Contoh lain adalah kitab-kitab “nukat” untuk “Minhaj Ath-Tholibin” karya An-Nawawi. Ada sejumlah ulama yang membuatkan “nukat” khusus untuk kitab ini. Di antaranya “Nukat Ibnu Al-Firkah (w. 729 H) yang bernama Ba’dhu/Bayanu Ghorodhi Al-Muhtaj, “Nukat Ibnu An-Naqib (w. 769 H), “Nukat Jalaluddin Abdurrahman Al-Bulqini (w. 824 H), “Nukat Muhammad Ash-Shiddiqi (w. 891 H), “Nukat Izzuddin Ibnu Jama’ah (w. 819 H) dan lain-lain. Khusus untuk “Nukat Izzuddin Ibnu Jama’ah ini, ada tiga “nukat” yang tercatat beliau tulis yaitu, “Zadu Al-Muhtaj fi/Ila nukati Al-Minhaj”, “Manhaju Al-Muhtaj fi nukati Al-Minhaj”, dan “Bughyatu Al-Muhtaj Ila nukati Al-Minhaj”.
Proses munculnya “nukat” tentu saja melewati proses berpikir yang unik dari pengarangnya. Saya katakan unik karena “nukat” itu adalah pemikiran orosinil dari seorang ulama yang terinspirasi ketika sedang mengkaji kitab tertentu, memuroja’ahi kitab tertentu, atau mengajarkan kitab tertentu. Oleh karena itu, pemikiran yang digolongkan “nukat” ini biasanya disifati dengan ungkapan “ghorib” (unik), “nadir” (langka karena tidak pernah ditemukan generasi sebelumnya), “‘Ajib” (menakjubkan/ajaib), “ma tafarroqo minal fawa-id” (informasi-informasi baru yang terserak-serak), “maa laaha minsy syawaarid” (lintasan-lintasan fikiran yang tak terhimpun di satu tempat) dan lain-lain .

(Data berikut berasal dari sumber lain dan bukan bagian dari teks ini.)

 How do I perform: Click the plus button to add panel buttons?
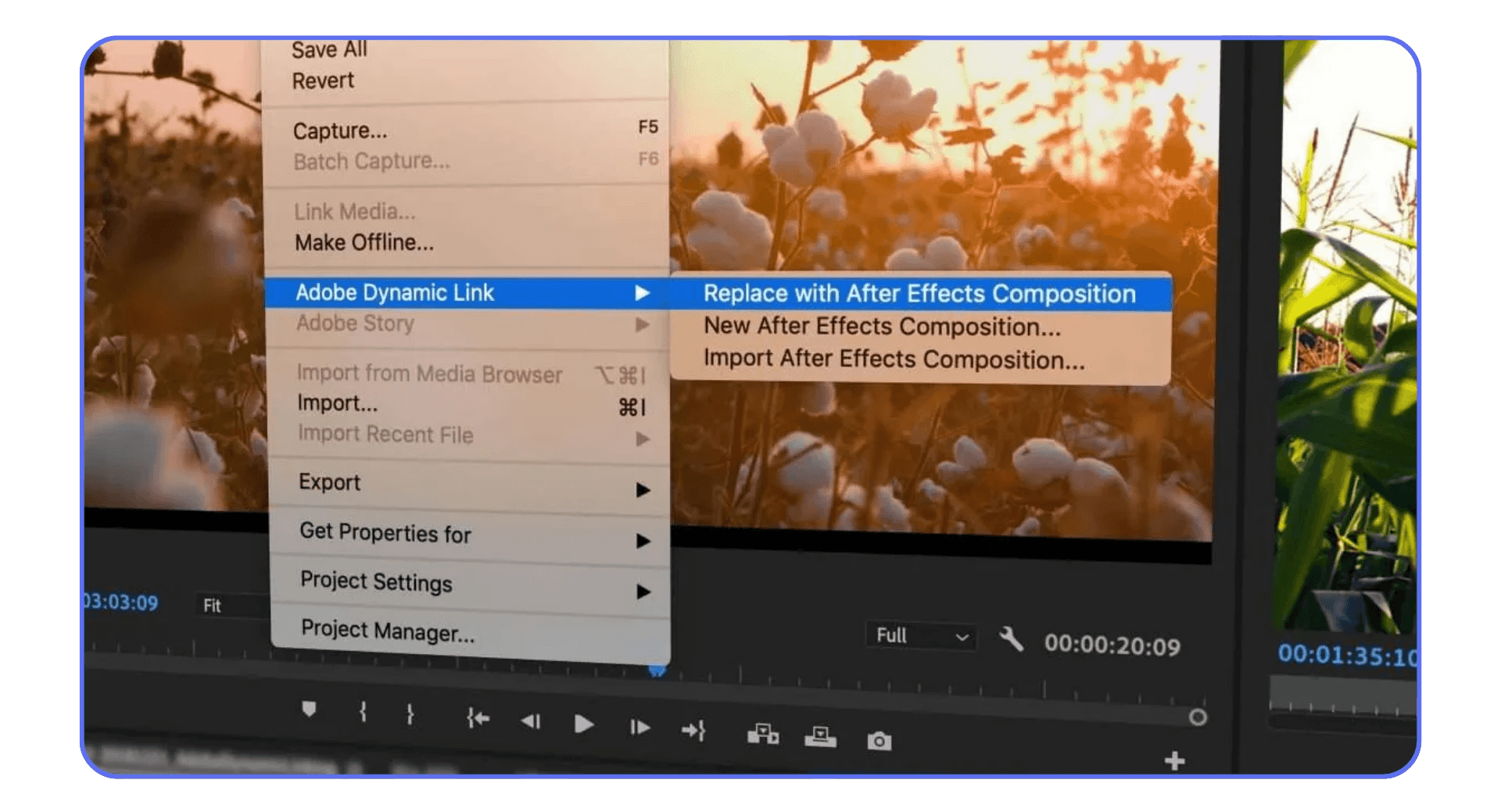point(1173,760)
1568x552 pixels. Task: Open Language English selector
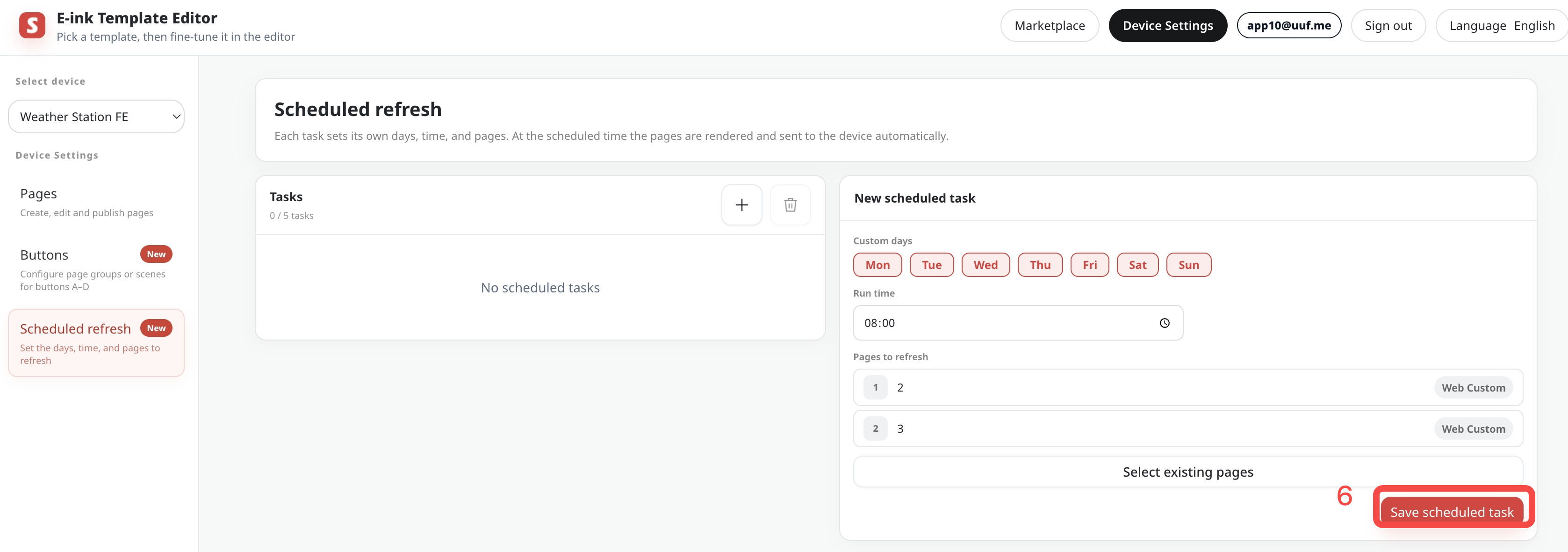point(1502,26)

Dalam bentuk awalnya, “nukat” ini biasanya ditulis di pinggiran kitab sehingga bentuknya seperti “hasyiyah”. Oleh karena itu, dalam batas tertentu “nukat” ini bisa disamakan dengan “hasyiyah” sebenarnya, sehingga wajar jika ada sebagian ulama yang mensinonimkan “nukat” dengan “hasyiyah”. Titik perbedaan utama antara “nukat” dengan “hasyiyah” adalah jika “hasyiyah” itu adalah penjelas dan komentar dari beberapa hal dalam syarah, maka “nukat” ini sifatnya lebih luas karena bisa merupakan komentar dari sebuah “mukhtashor”, kitab “mutawasith” maupun kitab “muthowwal”. Perbedaan yang lain, “hasyiyah” itu tidak selalu pemikiran unik dan informasi baru yang disajikan. Bisa jadi informasi yang ditulis dalam “hasyiyah” itu adalah informasi yang banyak diketahui, hanya saja mungkin sering dilengahkan oleh pelajar tingkat lanjut. Berbeda dengan “nukat” yang biasanya hanya mencatat pemikiran-pemikiran baru, hasil renungan mendalam, ide-ide brilian yang terlintas dan gagasan-gagasan yang tidak pernah dinyatakan oleh ulama sebelumnya.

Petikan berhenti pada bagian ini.